## What is asked
Print the listing below verbatim, from the line containing "Click the value field of the q parameter" through the line containing "Action: [166, 285]", with both lines included.

## Entries supplied

______________________________

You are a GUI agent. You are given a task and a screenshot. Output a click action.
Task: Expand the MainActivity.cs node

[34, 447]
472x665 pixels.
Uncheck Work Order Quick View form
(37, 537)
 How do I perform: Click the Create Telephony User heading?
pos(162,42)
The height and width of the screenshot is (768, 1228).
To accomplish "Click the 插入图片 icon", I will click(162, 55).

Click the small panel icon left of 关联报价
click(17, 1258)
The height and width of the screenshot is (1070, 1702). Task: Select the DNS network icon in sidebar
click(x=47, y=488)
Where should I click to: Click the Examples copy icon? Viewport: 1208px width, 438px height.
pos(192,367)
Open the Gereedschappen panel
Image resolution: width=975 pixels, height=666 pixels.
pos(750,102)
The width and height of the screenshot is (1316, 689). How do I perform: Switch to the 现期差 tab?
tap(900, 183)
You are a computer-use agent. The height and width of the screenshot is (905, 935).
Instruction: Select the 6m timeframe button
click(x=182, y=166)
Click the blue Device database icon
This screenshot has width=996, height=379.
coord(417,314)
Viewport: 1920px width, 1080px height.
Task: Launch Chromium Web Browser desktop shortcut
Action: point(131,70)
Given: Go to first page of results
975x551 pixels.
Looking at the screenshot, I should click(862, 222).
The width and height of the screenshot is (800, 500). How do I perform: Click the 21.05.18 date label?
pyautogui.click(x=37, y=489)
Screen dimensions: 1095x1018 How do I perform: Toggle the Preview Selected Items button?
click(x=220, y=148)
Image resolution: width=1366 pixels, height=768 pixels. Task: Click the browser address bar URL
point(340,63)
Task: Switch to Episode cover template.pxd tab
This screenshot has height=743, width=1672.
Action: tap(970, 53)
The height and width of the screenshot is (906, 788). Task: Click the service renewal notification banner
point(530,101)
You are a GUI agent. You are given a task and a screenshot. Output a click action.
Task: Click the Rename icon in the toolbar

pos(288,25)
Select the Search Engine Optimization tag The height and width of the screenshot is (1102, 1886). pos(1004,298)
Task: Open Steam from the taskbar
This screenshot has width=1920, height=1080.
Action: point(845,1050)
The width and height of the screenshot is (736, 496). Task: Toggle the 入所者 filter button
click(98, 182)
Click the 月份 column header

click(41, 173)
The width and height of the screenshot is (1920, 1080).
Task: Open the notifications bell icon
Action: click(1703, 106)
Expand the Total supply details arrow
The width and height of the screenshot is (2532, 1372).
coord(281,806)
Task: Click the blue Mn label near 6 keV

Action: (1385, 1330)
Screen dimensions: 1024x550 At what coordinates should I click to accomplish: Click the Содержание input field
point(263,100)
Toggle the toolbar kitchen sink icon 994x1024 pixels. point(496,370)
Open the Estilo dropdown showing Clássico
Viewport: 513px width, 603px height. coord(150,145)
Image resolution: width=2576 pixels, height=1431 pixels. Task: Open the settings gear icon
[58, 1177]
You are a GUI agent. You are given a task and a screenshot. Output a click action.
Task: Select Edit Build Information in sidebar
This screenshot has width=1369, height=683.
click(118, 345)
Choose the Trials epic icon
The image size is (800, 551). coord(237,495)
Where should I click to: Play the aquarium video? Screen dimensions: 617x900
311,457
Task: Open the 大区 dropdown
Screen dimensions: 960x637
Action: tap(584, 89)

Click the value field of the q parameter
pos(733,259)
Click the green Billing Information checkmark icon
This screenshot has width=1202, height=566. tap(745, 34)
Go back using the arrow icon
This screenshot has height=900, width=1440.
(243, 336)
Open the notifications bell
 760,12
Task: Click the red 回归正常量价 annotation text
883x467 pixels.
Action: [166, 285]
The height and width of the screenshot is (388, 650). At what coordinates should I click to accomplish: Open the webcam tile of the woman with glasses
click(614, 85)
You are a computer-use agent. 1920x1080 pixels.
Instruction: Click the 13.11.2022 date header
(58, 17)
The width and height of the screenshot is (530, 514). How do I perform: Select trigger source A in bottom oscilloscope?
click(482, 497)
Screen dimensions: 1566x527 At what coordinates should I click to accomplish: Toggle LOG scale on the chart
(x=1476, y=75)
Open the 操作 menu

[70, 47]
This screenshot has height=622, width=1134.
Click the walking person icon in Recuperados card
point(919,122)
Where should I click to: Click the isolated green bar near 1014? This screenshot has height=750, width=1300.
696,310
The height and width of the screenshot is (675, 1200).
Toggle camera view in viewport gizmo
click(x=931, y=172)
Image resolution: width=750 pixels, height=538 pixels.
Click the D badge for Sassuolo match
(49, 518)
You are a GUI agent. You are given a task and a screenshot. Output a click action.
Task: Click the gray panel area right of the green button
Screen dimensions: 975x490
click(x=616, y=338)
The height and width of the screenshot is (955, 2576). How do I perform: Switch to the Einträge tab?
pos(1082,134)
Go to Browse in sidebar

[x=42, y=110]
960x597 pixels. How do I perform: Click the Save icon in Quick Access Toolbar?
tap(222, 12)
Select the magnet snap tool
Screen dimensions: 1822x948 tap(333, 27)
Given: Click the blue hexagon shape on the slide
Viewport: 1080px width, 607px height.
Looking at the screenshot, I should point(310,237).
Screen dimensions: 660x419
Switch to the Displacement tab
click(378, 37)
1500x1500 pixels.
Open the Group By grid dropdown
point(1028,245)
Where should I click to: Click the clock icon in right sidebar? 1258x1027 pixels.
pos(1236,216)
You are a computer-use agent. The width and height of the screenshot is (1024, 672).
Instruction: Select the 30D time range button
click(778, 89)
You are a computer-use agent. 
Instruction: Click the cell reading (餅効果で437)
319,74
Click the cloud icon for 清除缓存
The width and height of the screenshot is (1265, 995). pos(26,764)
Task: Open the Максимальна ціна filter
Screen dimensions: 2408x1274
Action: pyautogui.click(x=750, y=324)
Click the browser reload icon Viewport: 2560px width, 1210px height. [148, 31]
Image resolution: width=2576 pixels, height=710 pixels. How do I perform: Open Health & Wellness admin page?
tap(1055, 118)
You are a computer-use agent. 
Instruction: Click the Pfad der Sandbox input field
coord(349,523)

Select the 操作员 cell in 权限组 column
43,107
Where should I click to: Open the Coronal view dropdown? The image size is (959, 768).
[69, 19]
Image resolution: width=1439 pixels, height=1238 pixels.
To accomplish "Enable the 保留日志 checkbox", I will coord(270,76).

______________________________

## Result below
Click the value field of the q parameter
pos(733,259)
Click the green Billing Information checkmark icon
This screenshot has width=1202, height=566. tap(745, 34)
Go back using the arrow icon
This screenshot has height=900, width=1440.
(243, 336)
Open the notifications bell
 760,12
Task: Click the red 回归正常量价 annotation text
883x467 pixels.
Action: [166, 285]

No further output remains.